[Task set]
1) Translate this sentence from the Whisk review into Spanish: "Once the initial image is generated, Whisk provides an editing section with a text prompt area."
2) Reproduce the Whisk review word for word, everything from "Editing and Text" down to "those seeking inspiration.".

***** Selected extract *****

Google’s latest experimental AI tool, Whisk, is transforming image generation by using images, rather than just text, as prompts. Powered by Google’s Imagen 3 image generation model, Whisk allows for rapid visual exploration and offers a unique approach to creating and manipulating images.
Exploring Whisk’s Image-Based Prompting
Whisk’s initial setup is straightforward. After navigating through the welcome page, email signup, and privacy policy, you’re presented with the main interface. The initial prompt I encountered featured a dinosaur plushie as the image style, alongside options like enamel pins and stickers. Upon selecting a style, you upload an image representing your desired subject. My first attempt, using a photograph of a smartwatch, resulted in a persistent loading issue. However, uploading a more cartoonish image yielded immediate results: plushie figurines of three mythical creatures.
Editing and Text Prompt Integration
Once the initial image is generated, Whisk provides an editing section with a text prompt area. Using the suggested prompt, “the character is eating ice cream,” I generated variations of the creatures holding ice cream cones. The “start from scratch” option allows for complete customization, enabling users to upload their own images or input text prompts from the beginning. An “Inspire Me” button provides image and text suggestions for those seeking inspiration.

***** Data provided *****

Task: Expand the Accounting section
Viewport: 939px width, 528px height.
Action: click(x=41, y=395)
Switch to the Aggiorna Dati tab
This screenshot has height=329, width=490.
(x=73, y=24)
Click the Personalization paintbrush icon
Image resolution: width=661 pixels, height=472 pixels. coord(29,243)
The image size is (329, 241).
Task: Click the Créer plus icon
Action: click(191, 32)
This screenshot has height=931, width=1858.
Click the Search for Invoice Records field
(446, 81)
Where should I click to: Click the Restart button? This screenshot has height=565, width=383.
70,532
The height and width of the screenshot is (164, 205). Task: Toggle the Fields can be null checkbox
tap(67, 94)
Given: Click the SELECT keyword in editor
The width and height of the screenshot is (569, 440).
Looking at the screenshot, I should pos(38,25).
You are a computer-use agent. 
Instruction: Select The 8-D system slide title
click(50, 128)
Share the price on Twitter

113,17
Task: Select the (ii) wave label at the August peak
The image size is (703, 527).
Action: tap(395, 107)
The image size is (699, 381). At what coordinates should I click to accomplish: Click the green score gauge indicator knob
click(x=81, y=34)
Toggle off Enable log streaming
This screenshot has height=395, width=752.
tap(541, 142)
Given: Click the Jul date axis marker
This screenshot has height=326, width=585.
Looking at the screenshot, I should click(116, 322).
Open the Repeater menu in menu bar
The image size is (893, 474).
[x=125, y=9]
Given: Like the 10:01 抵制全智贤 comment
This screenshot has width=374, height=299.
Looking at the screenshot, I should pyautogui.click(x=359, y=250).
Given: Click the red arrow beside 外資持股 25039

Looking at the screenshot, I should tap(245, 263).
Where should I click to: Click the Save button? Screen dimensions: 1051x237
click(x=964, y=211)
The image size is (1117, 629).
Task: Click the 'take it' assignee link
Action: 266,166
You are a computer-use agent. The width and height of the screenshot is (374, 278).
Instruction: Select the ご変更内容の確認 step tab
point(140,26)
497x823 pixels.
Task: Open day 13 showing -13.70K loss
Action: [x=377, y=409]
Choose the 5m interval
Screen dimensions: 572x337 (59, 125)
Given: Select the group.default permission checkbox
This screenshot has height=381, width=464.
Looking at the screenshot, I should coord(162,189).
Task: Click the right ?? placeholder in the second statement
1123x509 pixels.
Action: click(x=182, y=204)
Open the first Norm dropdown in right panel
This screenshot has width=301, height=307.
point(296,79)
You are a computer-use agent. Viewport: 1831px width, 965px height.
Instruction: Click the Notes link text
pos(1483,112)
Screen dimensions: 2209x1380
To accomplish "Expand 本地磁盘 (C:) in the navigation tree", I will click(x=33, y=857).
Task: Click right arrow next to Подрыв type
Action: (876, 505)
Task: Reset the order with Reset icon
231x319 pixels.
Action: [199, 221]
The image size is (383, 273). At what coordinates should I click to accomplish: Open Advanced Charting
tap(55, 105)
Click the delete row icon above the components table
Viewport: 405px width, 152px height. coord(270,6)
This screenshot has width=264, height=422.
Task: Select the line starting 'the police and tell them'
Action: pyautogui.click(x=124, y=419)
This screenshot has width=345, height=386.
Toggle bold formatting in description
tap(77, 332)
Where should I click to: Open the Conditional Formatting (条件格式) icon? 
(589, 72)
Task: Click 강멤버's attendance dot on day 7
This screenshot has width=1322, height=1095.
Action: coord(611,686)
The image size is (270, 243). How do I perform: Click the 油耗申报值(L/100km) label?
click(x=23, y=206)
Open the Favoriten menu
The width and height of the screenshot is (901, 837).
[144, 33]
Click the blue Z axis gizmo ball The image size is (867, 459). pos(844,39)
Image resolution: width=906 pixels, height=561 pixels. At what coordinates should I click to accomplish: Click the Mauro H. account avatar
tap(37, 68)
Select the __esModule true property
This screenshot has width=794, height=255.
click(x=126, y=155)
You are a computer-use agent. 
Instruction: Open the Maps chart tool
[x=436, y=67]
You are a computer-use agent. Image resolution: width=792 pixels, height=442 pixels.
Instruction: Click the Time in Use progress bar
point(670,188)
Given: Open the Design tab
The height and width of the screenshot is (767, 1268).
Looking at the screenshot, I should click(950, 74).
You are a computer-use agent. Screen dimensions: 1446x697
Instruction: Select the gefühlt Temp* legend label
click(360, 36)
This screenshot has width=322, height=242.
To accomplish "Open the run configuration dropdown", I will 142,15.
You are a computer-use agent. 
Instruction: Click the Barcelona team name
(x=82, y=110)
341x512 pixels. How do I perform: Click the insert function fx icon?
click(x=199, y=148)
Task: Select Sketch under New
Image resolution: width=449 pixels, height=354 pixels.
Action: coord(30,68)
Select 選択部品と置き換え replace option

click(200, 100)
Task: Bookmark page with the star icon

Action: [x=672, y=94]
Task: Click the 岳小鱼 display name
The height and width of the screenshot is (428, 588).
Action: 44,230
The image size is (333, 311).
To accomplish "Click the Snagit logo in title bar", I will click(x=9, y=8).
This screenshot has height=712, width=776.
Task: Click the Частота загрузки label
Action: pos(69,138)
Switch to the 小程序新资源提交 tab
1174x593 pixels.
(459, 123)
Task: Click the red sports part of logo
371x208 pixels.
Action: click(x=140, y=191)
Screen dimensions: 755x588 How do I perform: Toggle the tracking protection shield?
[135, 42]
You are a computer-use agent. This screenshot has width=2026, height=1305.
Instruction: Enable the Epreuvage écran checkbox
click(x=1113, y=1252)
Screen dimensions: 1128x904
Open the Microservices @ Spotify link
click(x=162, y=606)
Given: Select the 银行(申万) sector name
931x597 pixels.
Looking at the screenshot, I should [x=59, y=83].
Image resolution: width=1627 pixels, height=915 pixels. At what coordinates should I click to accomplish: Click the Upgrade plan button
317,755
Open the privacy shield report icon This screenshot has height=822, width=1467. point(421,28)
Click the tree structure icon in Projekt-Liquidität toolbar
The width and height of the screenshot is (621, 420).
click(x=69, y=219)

*****

[Full answers]
1) Una vez generada la imagen inicial, Whisk ofrece una sección de edición con un área para instrucciones de texto.

2)
Editing and Text Prompt Integration
Once the initial image is generated, Whisk provides an editing section with a text prompt area. Using the suggested prompt, “the character is eating ice cream,” I generated variations of the creatures holding ice cream cones. The “start from scratch” option allows for complete customization, enabling users to upload their own images or input text prompts from the beginning. An “Inspire Me” button provides image and text suggestions for those seeking inspiration.